A Shanghai, dans les années 1920, l’économie est prospère pour les capitalistes chinois, mais surtout européens, qui possèdent de nombreuses « concessions » (c’est à dire des portions de territoire sous souveraineté occidentale) dans les principales villes de Chine : Tianjin, Canton, Hong-Kong et Shanghai sont autant de grandes villes où l’essor économique est synonyme de misère particulièrement importante pour les travailleurs. De plus, après la première guerre mondiale, le Japon s’affirme comme une puissance coloniale et grignote de plus en plus le territoire chinois, à commencer par les anciennes possessions allemandes.

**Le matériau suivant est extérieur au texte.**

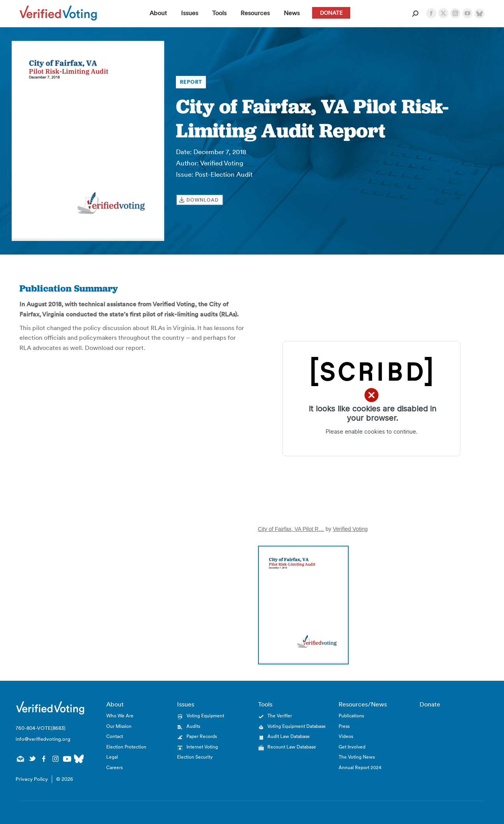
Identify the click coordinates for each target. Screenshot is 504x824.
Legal (112, 757)
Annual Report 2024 (360, 767)
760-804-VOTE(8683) (40, 728)
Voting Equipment (205, 715)
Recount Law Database (292, 747)
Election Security (195, 757)
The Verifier (279, 715)
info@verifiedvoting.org (43, 739)
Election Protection (126, 747)
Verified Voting (350, 529)
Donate (430, 704)
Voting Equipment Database (297, 726)
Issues (186, 704)
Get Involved (352, 747)
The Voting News (356, 757)
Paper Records (202, 736)
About (115, 704)
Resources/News (363, 704)
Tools (265, 704)
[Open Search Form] (415, 14)
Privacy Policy (32, 779)
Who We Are (120, 715)
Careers (114, 767)
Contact (114, 736)
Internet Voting (202, 747)
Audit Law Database (288, 736)
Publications (351, 715)
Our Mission (119, 726)
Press (344, 726)
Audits (193, 726)
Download (202, 200)
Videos (346, 736)
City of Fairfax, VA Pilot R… (291, 529)
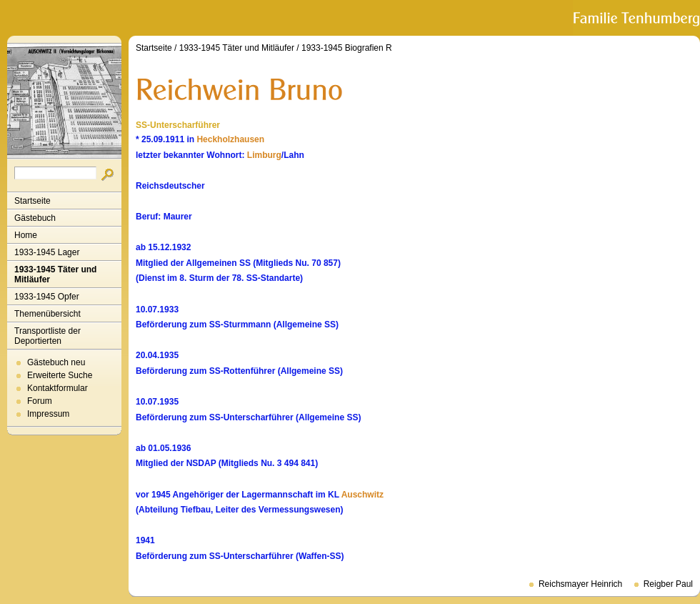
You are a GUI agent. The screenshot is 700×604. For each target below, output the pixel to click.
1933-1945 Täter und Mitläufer (55, 274)
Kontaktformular (57, 388)
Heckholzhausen (230, 139)
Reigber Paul (668, 584)
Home (26, 235)
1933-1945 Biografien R (346, 48)
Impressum (48, 414)
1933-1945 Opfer (46, 297)
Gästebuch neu (56, 362)
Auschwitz (362, 495)
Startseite (32, 201)
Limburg (264, 155)
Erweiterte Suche (59, 375)
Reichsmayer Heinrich (580, 584)
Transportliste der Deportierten (47, 336)
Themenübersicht (47, 314)
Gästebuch (35, 218)
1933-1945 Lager (46, 252)
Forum (39, 401)
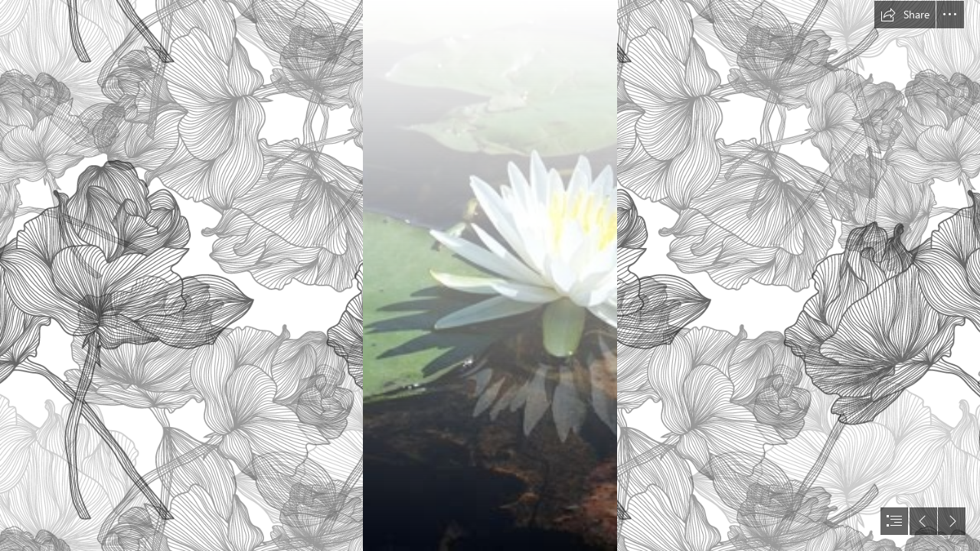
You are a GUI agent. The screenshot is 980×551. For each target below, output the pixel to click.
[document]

C’est d’abord contre le Japon que se construisent les mouvements étudiants et ouvriers, contre l’impérialisme, et contre les clauses du traité de Versailles particulièrement défavorables à la Chine. Le 4 mai 1919, les étudiants de Pékin réclament le retour à la Chine des possessions aujourd’hui japonaise dans le Shandong, une province chinoise. Le mouvement gagne toutes les grandes villes, et les étudiants, les petits commerçants et les ouvriers s’unissent et le 5 juin, Shanghai est paralysé par les « Trois Arrêts » : arrêt des études, du commerce et de la production. 60 000 ouvriers (sur 300 000) sont alors en grève. Finalement, des ministres « pro-japonais » démissionnent, et les ouvriers obtiennent des avancées sociales.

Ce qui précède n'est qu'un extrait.